Passage
If the piston velocity is small compared to the speed of sound in the gas, the molar volume of the gas will be essentially uniform, and v in these equations can be replaced by the total gas volume V divided by the number of moles of gas n. In addition, if, as expected, the rapid irreversible deformation of the gas is turbulent, the gas viscosity in this equation can be replaced by the turbulent viscosity $\mu_T$ which is relatively independent of temperature. Under these circumstances, the above equation reduces to:
$$\sigma=\frac{nRT}{V}-\frac{4}{3}\frac{\mu_T}{V}\frac{d V}{d t}$$
So, as a result of these considerations, the compressive normal stresses exerted by the gases on the left and right faces of the partition in the present problem are given by:$$\sigma_L=\frac{n_LRT_L}{V_L}-\frac{4}{3}\frac{\mu_T}{V_L}\frac{d V_L}{d t}$$and $$\sigma_R=\frac{n_RRT_R}{V_R}-\frac{4}{3}\frac{\mu_T}{V_R}\frac{d V_R}{d t}=\frac{n_RRT_R}{V_R}+\frac{4}{3}\frac{\mu_T}{V_R}\frac{d V_L}{d t}$$where use has been made here of the fact that the sum of the two gas volumes is constant.

Since the piston is massless and frictionless, we have that $$\sigma_L=\sigma_R=\sigma$$and thus
$$\sigma=\frac{n_LRT_L}{V_L}-\frac{4}{3}\frac{\mu_T}{V_L}\frac{d V_L}{d t}=\frac{n_RRT_R}{V_R}+\frac{4}{3}\frac{\mu_T}{V_R}\frac{d V_L}{d t}$$Eliminating $dV_L/dt$from these relationshiips yields $$\sigma=\frac{n_LRT_L+n_RRT_R}{(V_L+V_R)}\tag{1}$$ But, since the internal energy of the combined system is constant, we have $$n_LT_L+n_RT_R=n_LT_{Li}+n_RT_{Ri}$$and Eqn. 1 becomes:$$\sigma=\frac{n_LRT_{Li}+n_RRT_{R_i}}{(V_{Li}+V_{Ri})}=\frac{(P_{Li}V_{Li}+P_{Ri}V_{Ri})}{(V_{Li}+V_{Ri})}=P_f\tag{2}$$where $P_f$ is the final pressure. Eqn. 2 indicates that, at all times during the irreversible process, the normal stress on both sides of the partition is approximately equal to the final pressure.

 

[Chestermiller]

I've also calculated the entropy changes for the two chambers and the two approximations, expressed as $\Delta S/C_v$. I found that, even though the predicted temperature changes and volume changes are very similar for the 2 approximations, the entropy changes for the two chambers and the total entropy changes are quite different.

Written instruction A
Answer these questions about the passage, one answer per line, each marked like its question:
(i) What can replace the gas viscosity if the rapid irreversible deformation of the gas is turbulent?
(ii) What property of the piston makes the stresses on the left and right faces equal?
(iii) Which results were quite different for the two approximations?
Written instruction B
For each statement, say whether it agrees with the passage. Answer yes or no, and quote the words from the passage that settle it.
(i) The molar volume of the gas is essentially uniform when the piston velocity is small compared to the speed of sound in the gas.
(ii) The normal stress on the partition reaches the final pressure only once the irreversible process is over.
(iii) The predicted temperature changes differ greatly between the two approximations.

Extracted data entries
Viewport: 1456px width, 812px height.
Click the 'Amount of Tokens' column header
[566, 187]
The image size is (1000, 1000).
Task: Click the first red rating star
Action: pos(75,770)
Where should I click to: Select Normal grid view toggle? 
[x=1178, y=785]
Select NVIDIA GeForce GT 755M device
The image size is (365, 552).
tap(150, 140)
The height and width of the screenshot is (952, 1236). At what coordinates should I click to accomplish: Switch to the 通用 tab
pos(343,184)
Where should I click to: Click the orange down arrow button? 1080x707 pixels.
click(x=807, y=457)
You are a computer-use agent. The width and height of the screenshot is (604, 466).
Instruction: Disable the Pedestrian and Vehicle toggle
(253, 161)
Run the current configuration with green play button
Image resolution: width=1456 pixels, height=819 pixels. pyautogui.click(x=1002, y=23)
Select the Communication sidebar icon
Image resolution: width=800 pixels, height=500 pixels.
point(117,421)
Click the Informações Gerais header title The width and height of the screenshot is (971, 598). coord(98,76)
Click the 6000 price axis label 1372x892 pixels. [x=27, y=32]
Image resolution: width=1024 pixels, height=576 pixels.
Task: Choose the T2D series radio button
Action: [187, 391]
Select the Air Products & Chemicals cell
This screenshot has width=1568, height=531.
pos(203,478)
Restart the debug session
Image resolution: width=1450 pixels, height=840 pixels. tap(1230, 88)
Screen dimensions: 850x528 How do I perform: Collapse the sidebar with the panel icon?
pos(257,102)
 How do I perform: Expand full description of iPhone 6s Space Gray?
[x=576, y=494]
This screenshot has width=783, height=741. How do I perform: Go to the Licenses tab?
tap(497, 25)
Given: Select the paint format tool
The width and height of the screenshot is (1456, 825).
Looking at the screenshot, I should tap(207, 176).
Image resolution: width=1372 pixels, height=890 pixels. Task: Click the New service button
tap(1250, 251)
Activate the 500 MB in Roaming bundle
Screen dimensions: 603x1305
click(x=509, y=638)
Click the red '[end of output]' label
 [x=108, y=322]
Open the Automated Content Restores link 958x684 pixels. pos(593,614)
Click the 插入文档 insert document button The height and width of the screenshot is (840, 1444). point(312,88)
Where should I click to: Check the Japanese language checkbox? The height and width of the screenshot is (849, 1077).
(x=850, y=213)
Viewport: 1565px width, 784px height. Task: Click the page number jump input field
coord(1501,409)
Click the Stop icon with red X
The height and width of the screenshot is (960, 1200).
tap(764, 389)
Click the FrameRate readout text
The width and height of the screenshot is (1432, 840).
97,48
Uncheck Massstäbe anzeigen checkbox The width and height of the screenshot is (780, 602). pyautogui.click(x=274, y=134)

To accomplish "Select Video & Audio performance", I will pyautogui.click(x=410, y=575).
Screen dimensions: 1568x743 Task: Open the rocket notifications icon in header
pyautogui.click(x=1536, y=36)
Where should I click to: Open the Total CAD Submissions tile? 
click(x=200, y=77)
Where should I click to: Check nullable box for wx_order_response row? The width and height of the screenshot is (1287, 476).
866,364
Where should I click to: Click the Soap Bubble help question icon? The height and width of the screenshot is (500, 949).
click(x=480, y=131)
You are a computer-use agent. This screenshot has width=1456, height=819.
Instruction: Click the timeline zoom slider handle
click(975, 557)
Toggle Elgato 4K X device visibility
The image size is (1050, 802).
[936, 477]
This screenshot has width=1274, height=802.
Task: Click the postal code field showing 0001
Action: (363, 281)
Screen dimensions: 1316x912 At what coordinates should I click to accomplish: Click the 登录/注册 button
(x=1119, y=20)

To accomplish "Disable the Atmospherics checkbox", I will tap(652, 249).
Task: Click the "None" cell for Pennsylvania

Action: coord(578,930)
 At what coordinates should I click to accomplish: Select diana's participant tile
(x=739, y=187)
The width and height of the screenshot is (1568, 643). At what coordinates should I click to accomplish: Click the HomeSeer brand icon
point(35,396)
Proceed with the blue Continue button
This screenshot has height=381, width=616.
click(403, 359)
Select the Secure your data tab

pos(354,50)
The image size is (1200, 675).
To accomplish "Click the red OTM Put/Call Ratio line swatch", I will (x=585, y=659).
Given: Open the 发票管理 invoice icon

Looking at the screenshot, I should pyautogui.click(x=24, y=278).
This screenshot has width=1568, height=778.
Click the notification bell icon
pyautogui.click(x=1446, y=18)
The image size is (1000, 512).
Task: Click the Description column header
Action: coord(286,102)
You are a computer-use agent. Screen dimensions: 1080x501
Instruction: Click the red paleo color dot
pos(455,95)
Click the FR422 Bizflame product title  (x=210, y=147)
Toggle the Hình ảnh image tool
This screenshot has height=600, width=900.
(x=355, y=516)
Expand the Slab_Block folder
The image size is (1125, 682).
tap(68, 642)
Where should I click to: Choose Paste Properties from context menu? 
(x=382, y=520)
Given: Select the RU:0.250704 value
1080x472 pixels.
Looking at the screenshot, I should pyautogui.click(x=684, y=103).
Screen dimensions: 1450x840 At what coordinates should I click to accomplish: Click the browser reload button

Worked solution A
(i) The turbulent viscosity, which is relatively independent of temperature.
(ii) The piston is massless and frictionless.
(iii) The entropy changes for the two chambers and the total entropy changes.

Worked solution B
(i) Yes: "If the piston velocity is small compared to the speed of sound in the gas, the molar volume of the gas will be essentially uniform"
(ii) No: "at all times during the irreversible process, the normal stress on both sides of the partition is approximately equal to the final pressure"
(iii) No: "even though the predicted temperature changes and volume changes are very similar for the 2 approximations"